## Required task
Copy the lines from the one containing "The height and width of the screenshot is (226, 203)." through the one containing "Looking at the screenshot, I should pos(509,355).", swapping "hamburger" for "main" and leaving everything else unchanged.
****
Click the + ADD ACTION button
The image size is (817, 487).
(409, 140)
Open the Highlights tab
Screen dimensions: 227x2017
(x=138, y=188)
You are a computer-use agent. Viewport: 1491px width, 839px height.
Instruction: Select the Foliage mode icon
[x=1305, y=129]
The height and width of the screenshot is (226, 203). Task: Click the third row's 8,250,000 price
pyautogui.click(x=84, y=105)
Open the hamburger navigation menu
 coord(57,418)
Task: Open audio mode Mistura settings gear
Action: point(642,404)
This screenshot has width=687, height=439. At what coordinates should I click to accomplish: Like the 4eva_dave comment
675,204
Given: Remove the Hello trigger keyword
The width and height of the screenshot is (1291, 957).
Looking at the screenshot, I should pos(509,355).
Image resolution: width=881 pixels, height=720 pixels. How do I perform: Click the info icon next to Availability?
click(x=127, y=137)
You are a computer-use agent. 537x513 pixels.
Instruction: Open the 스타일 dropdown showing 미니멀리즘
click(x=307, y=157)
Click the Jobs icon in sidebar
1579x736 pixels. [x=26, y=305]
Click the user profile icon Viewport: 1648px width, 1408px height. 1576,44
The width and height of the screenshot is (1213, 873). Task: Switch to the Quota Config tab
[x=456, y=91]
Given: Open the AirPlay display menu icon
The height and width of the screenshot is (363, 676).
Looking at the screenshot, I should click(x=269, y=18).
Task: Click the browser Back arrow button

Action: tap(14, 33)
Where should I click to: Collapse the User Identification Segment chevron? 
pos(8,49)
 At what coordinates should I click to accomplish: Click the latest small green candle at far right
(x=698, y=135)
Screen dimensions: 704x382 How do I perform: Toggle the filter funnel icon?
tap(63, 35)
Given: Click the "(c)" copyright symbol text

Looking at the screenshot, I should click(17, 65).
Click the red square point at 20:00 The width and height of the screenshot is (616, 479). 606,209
****
## Result
The height and width of the screenshot is (226, 203). Task: Click the third row's 8,250,000 price
pyautogui.click(x=84, y=105)
Open the main navigation menu
 coord(57,418)
Task: Open audio mode Mistura settings gear
Action: point(642,404)
This screenshot has width=687, height=439. At what coordinates should I click to accomplish: Like the 4eva_dave comment
675,204
Given: Remove the Hello trigger keyword
The width and height of the screenshot is (1291, 957).
Looking at the screenshot, I should pos(509,355).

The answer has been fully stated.